A.P.C.: Besides being a love story, They Say Sarah is also a story of grief. Between grief and love, which emotion did you find the most complex to describe?

P.D.-A.: I think that in my novel, the two emotions are intensely connected. Sarah’s love, the passionate love, the love-to-death, there is morbid side that emerges, that comes from the over-the-top intensity between the two women. In grief, all of the tenderness that comes back, all the happy memories, and finally, it is a transformation of love. Even (maybe) in death, Sarah is always there, almost quasi-present, her ghost floats everywhere. They Say Sarah also shows that is it impossible to completely forget a great and real love. In any case, I wasn’t at all in the same state of mind while writing the two parts and two emotions. I was in a real state of joy while recounting the growing love in the first part and in a real kind of painful mourning while writing the second.

A.P.C.: Almost half of the novel takes place in Trieste. Do you have a particular attachment to this city? Why did you choose Trieste?

P.D-A.: Trieste is the city that doesn’t exist, that is at the edge, on the border, in a lost and unknown space, and all of this was a setting in perfect metaphorical adequacy with what the narrator feels in the second part of the novel. It is a city that allows a return to childhood, a return to the primitive side since it doesn’t evoke anything, and nothing was built there to which the narrator can refer back. The Song of the Triestine Birds is a palimpsest title, erased as soon as it was written, as if the writing itself was in perpetual movement, as if the literary handiwork could not stop. It was about finding, in the image of a character without a reference point, the space of a city without a city, of a border city where, as the narrator says, “we no longer know who is who.”

A.P.C.: They Say Sarah describes an all-consuming love between two women. Did you write with the French LGBTQ community in mind? Or did you want to normalize lesbian relationships for readers?

P.D-A: It’s true that we don’t know the name of the narrator, and this was what I wanted.

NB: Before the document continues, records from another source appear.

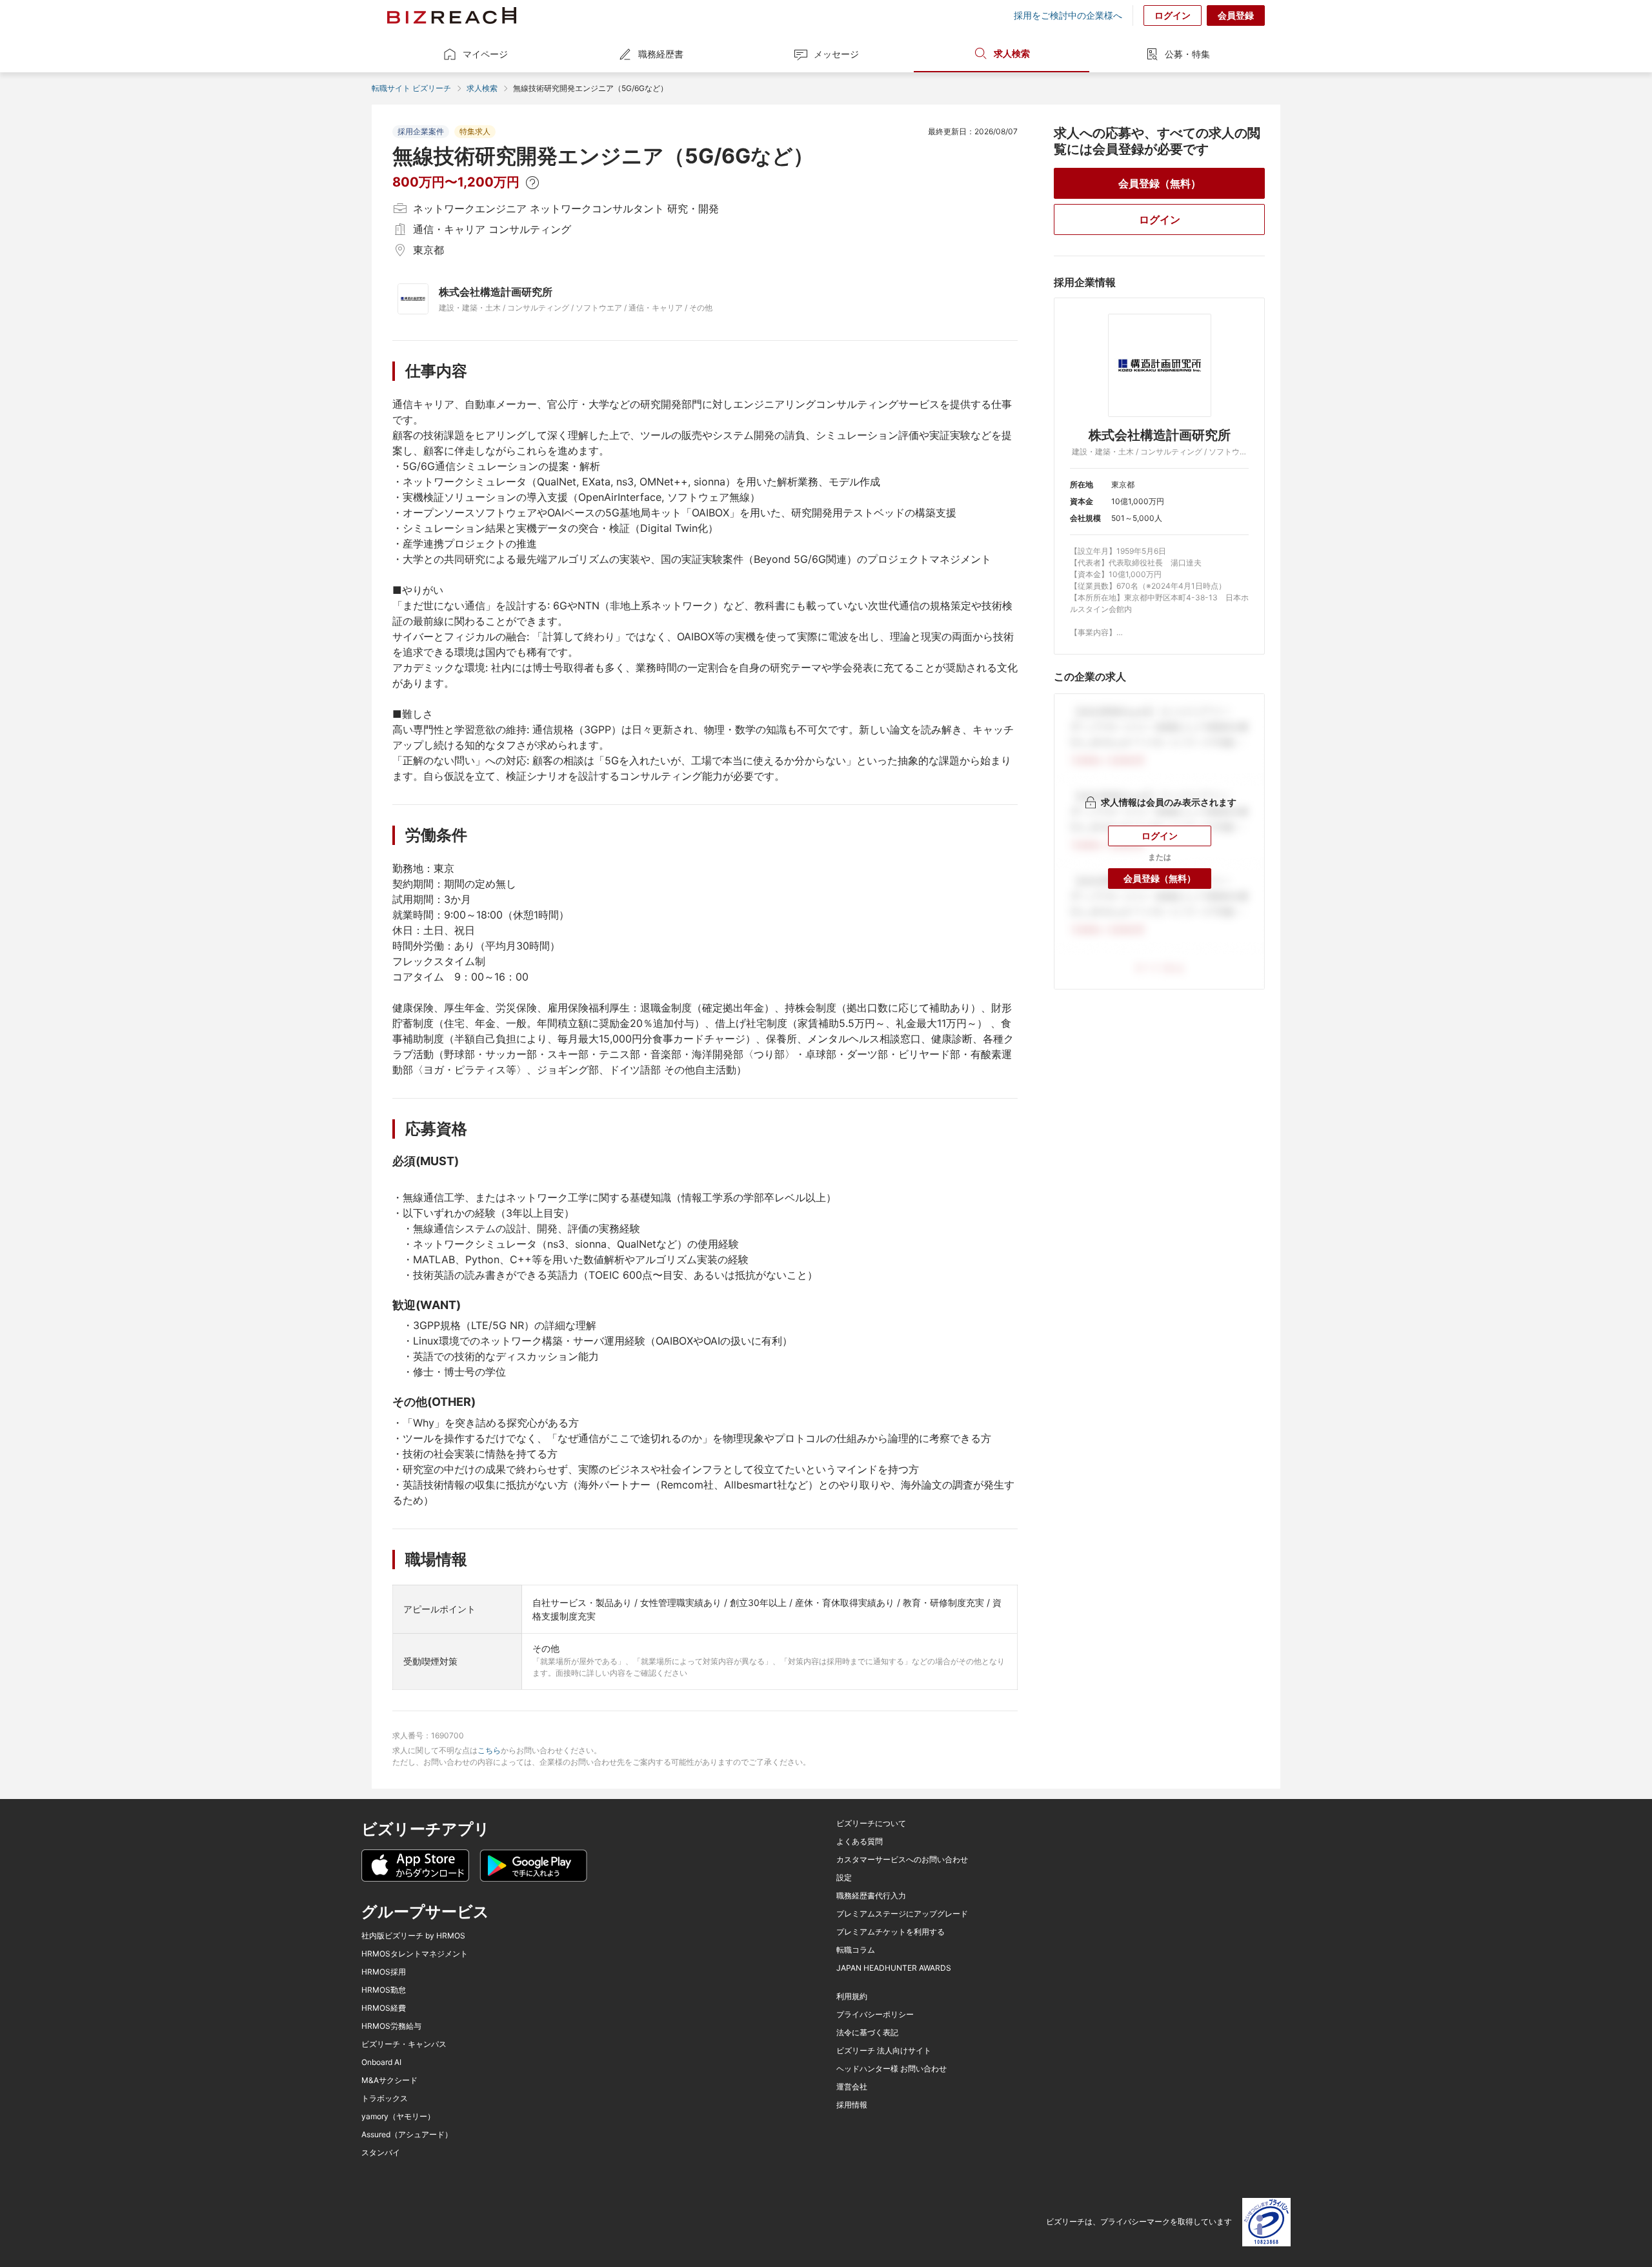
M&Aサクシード (389, 2080)
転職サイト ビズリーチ (411, 88)
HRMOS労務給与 (391, 2026)
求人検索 (1012, 53)
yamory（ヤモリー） (398, 2116)
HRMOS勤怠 (383, 1990)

I wanted Sarah’s first name to saturate the entire space of the novel, even physically, and in turning the pages of the book, I only wanted her first name to be read. The narrator’s child also goes unnamed for the same reason. I still wanted the novel to be written in the first person because I didn’t want the reader to have access to Sarah’s thoughts. I really wanted to tackle the question of portraiture. Trying my hand at the art of portraiture was almost an exercise in style. I have been fascinated by the use of description for a long time. But the literary portrait intrigued me. I have a very close relationship with photography: I have to capture moments that go by, and it is really rare that I let a day go by without taking a photo, without writing a few lines. To make the literary portrait of Sarah, therefore, was precisely to try to define what is beyond the frame, so to speak, what we don’t see in the photo, the most intimate parts of a personality. Sarah’s character had to be dazzling with life, burning in its quest to move in unison with the world, to make you want to “start” to live, to be a timing belt for the character of the narrator who will be infused with life as soon as she meets Sarah. Sarah’s character is alive, almost too alive, and so it was kind of a literary challenge: to seize the unseizable.

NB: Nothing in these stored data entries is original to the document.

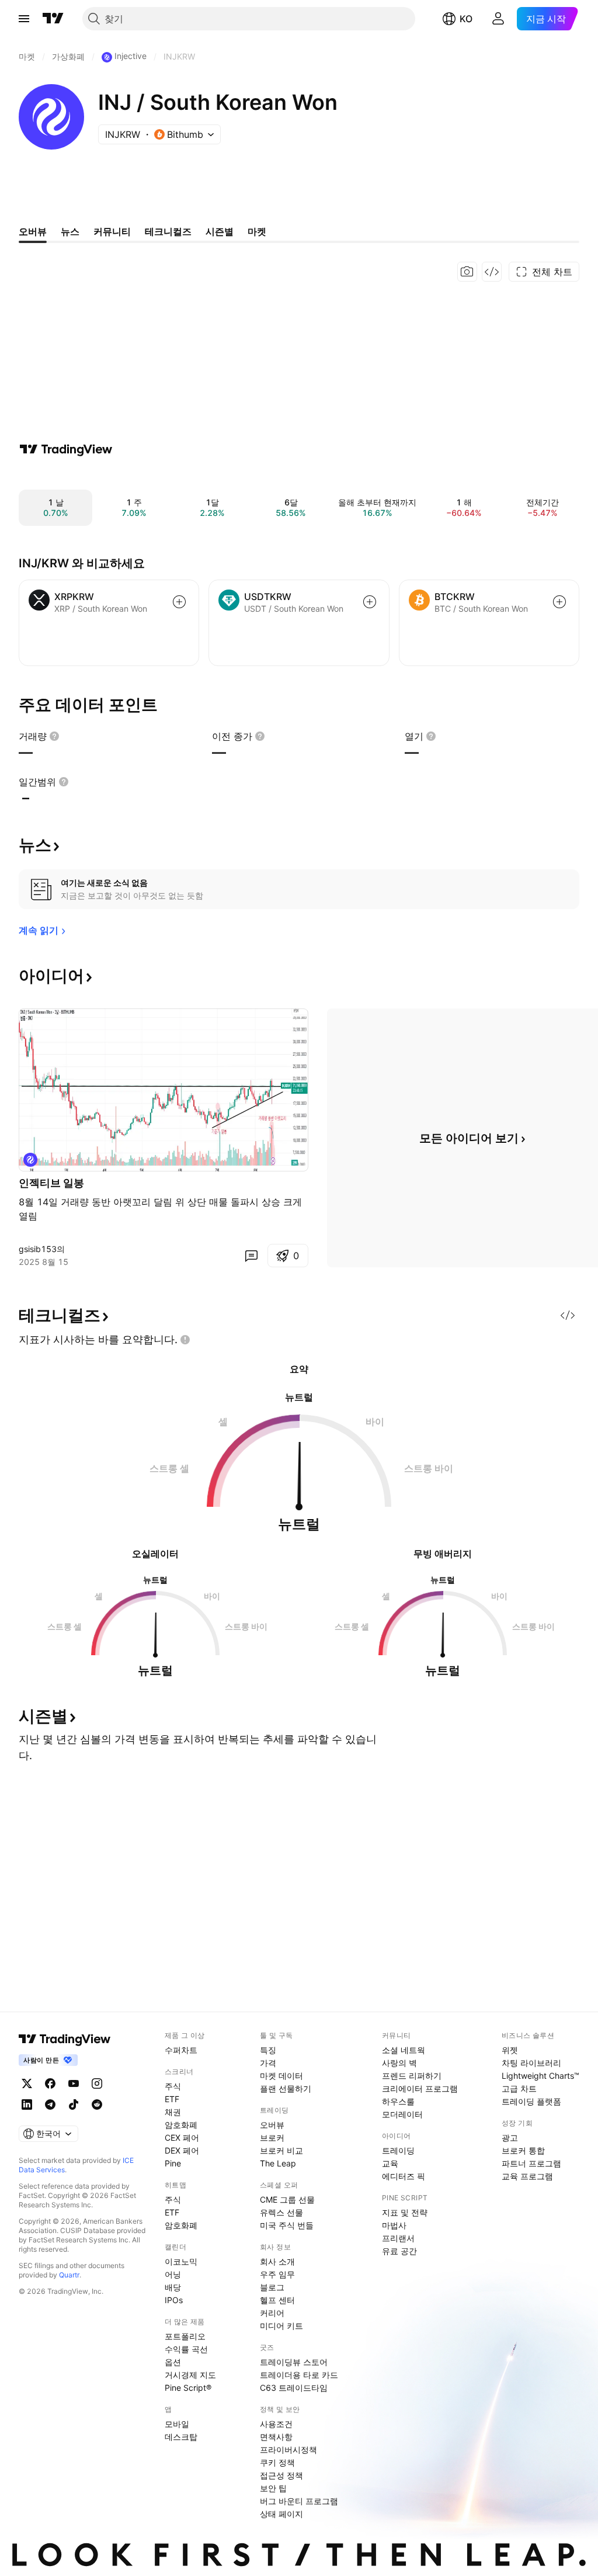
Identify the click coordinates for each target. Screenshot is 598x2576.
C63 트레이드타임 (294, 2388)
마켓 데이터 (281, 2076)
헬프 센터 (277, 2300)
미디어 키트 (281, 2326)
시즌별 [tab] (220, 231)
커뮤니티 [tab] (112, 231)
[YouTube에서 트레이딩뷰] (73, 2083)
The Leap (278, 2163)
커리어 (272, 2313)
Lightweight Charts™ (540, 2076)
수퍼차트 (181, 2050)
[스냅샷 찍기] (467, 272)
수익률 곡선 (186, 2349)
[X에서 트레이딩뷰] (27, 2083)
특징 (268, 2050)
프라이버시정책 (288, 2449)
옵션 (173, 2362)
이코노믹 (181, 2261)
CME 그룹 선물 (287, 2199)
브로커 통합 (523, 2150)
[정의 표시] (54, 736)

A.P.C.: This novel also deals with obsession. What is the difference for you between love and obsession?

P.D-A: The two parts of my novel echo one another in a musical way, like a melody that returns to the minor scale after having burst in on the major scale, and they understand each other completely, as love and death are carved in both of them, as well as love and obsession. For me, it was about searching for the idea of the life drive and the death drive and of probing the way in which mad love can bring the two drive forms together only into madness. The two drive forms work in the same movement. For me, obsession arises in the moment when love degenerates and becomes toxic. It’s a tipping point that can sometimes be small, and I wanted to describe this in the first part of the novel.